Настасья утверждала, что именно призрак революционного матроса обложил нас трехэтажным матом, когда проплывали мы перед аркою и обсуждали возможность войти во внутренние воды лагуны Новой Голландии, потайного островного эллинга или дока. Я же считал матроса тривиальным современником нашим.
– Это был сам Железняков! – упорствовала моя подруга; иногда она становилась упряма как валаамова ослица или целое стадо баранов. – Я видела жабо кружевное у него на тельняшке! И на руке у него было во-от такое бриллиантовое кольцо! Оно сверкало на солнце.
– Ненароком разбил бутылку водки, горлышко в лучах закатных и сверкало. А скорее всего, и горлышка не было – один из бликов блистающего мира попал в твои восторженные глазки, мелькнул на донышках твоих волшебных зрачков.
– Это ты сейчас такой нудный, – сказал она с уверенностью, – а возле арки ты был весьма и весьма настороже. Ряд волшебных изменений милого лица. Мне твоя портретная галерея хороша известна. Необычную являли вы парсуну, сударь. Ну, сознайся, признайся! Что это было?

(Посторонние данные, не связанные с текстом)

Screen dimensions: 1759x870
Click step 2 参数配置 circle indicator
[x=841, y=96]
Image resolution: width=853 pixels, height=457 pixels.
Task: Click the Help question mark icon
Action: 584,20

Что ты чувствовал, медиум валдайский?
– Твой псевдо-Железняков тут ни при чем. – Я старался, стоя на узкой площадке спуска, выпустить из лодки воздух, чтобы вместить ее в рюкзак. – Мне эллинг внутренний не понравился.
– Чем? – она насторожилась.
– Не знаю. Там что-то на дне.
– Покойники? – спросила она упавшим голосом. – Утопленники?
– Как они могли мне не понравиться? Дело житейское. Где дно, там и утопленники. Где плавают, там и тонут. Я, чай, на озере вырос. Я не понял, что там. Правда. То ли потонувший колокол. То ли затонувший корабль. То ли железные деревья.
– Затонувший корабль? – спросила она недоверчиво. – Такой маленький? Подняли бы.
– Может, некогда было. Времени не нашли. Разруха, бесхозяйственность, мерзость запустения, ужасы войны, моральное одичание, то да се.
Я наконец запихал лодку в рюкзак. Настасья держала весла, как часовой штык. Мы готовы были, налево кругом, поворот все вдруг, податься к рыболовам-любителям на Мойку. За спиной моей раздалось зычное:
– Здравия желаю!
И осанистый старик в преувеличенной фуражке, черном полубушлате-полушинели со сверкающими пуговицами с якорями предстал перед нами. Блеск пуговиц его был невыносим.
– Любуетесь на пуговки? Видите, как пришиты? Ни одной нет вверх ногами.
– Якорь должен мокнуть, – произнесла Настасья. Старик пришел в глубокое умиление:
– Вы, вероятно, из семьи моряков? Не отвечайте, ясно как день. А о чем это вы спорили? Поссорились? – он подмигнул.
– Да вот дама утверждает, что нас у арки призрак Железнякова матом обложил, а я говорю – обыкновенный матрос. Я же, в свою очередь, считаю, что во внутреннем водоеме корабль затонувший, а она считает: корабль подняли бы.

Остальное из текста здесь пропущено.